Skip the pictures, please, and write out exactly the lines from the opening of the data through the line containing "Полки для икон (184, 2067)".

START ENTRIES SHOWN

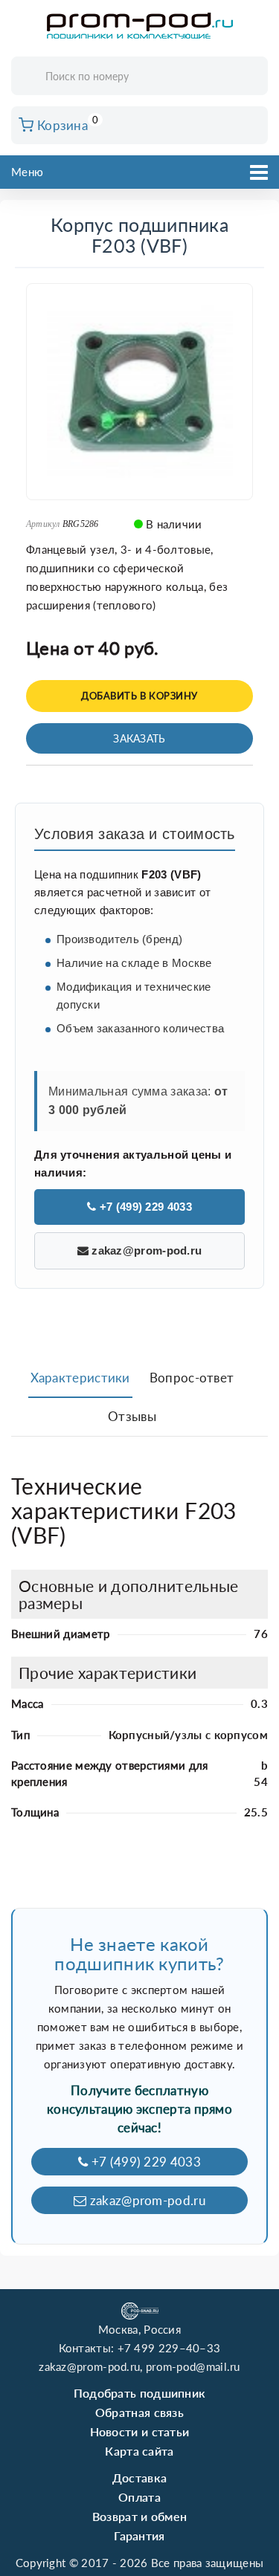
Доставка (139, 2477)
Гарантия (139, 2535)
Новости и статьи (140, 2431)
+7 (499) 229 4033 (143, 1206)
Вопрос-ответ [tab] (192, 1377)
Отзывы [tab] (132, 1416)
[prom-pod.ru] (140, 26)
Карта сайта (139, 2451)
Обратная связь (139, 2412)
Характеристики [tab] (80, 1377)
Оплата (139, 2497)
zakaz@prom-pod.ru (145, 1250)
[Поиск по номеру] (251, 77)
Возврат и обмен (139, 2516)
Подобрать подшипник (140, 2393)
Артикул (43, 524)
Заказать (139, 738)
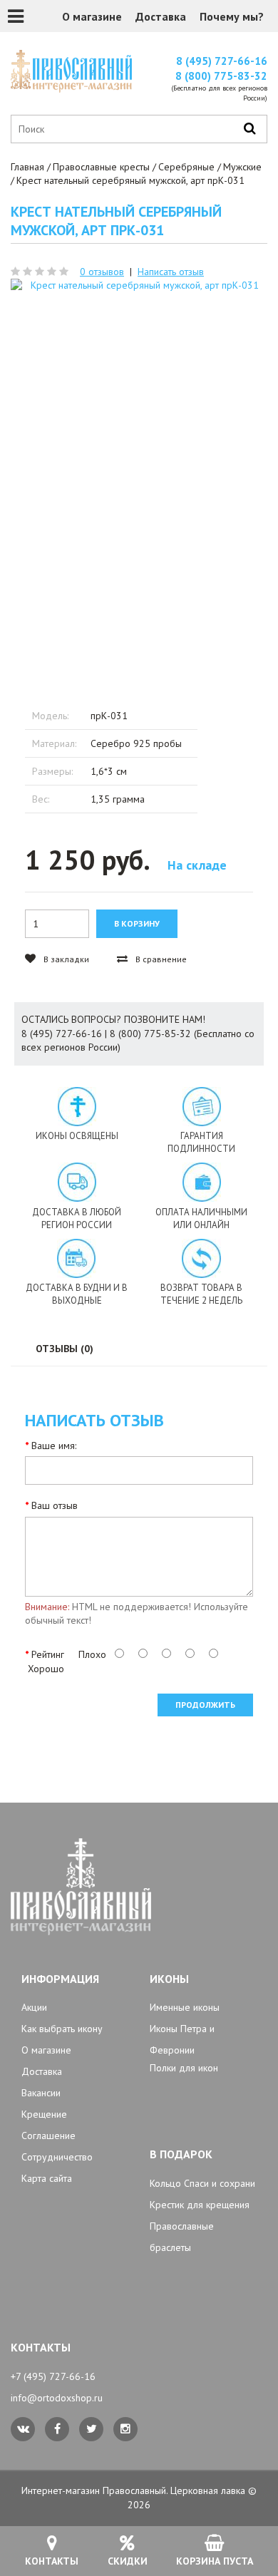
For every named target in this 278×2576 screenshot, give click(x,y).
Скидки (128, 2561)
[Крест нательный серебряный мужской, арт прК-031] (139, 471)
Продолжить (205, 1704)
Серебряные (186, 166)
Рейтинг (47, 1654)
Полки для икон (184, 2067)
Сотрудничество (57, 2156)
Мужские (242, 166)
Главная (27, 166)
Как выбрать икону (62, 2028)
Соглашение (48, 2135)
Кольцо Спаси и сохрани (202, 2183)
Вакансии (41, 2092)
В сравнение (160, 959)
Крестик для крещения (199, 2204)
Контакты (51, 2561)
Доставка (160, 16)
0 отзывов (102, 271)
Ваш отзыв (54, 1505)
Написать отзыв (171, 271)
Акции (34, 2007)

END ENTRIES SHOWN

_ANSWER AREA_.
Доставка (139, 2477)
Гарантия (139, 2535)
Новости и статьи (140, 2431)
+7 (499) 229 4033 (143, 1206)
Вопрос-ответ [tab] (192, 1377)
Отзывы [tab] (132, 1416)
[prom-pod.ru] (140, 26)
Карта сайта (139, 2451)
Обратная связь (139, 2412)
Характеристики [tab] (80, 1377)
Оплата (139, 2497)
zakaz@prom-pod.ru (145, 1250)
[Поиск по номеру] (251, 77)
Возврат и обмен (139, 2516)
Подобрать подшипник (140, 2393)
Артикул (43, 524)
Заказать (139, 738)
For every named target in this 278×2576 screenshot, give click(x,y).
Скидки (128, 2561)
[Крест нательный серебряный мужской, арт прК-031] (139, 471)
Продолжить (205, 1704)
Серебряные (186, 166)
Рейтинг (47, 1654)
Полки для икон (184, 2067)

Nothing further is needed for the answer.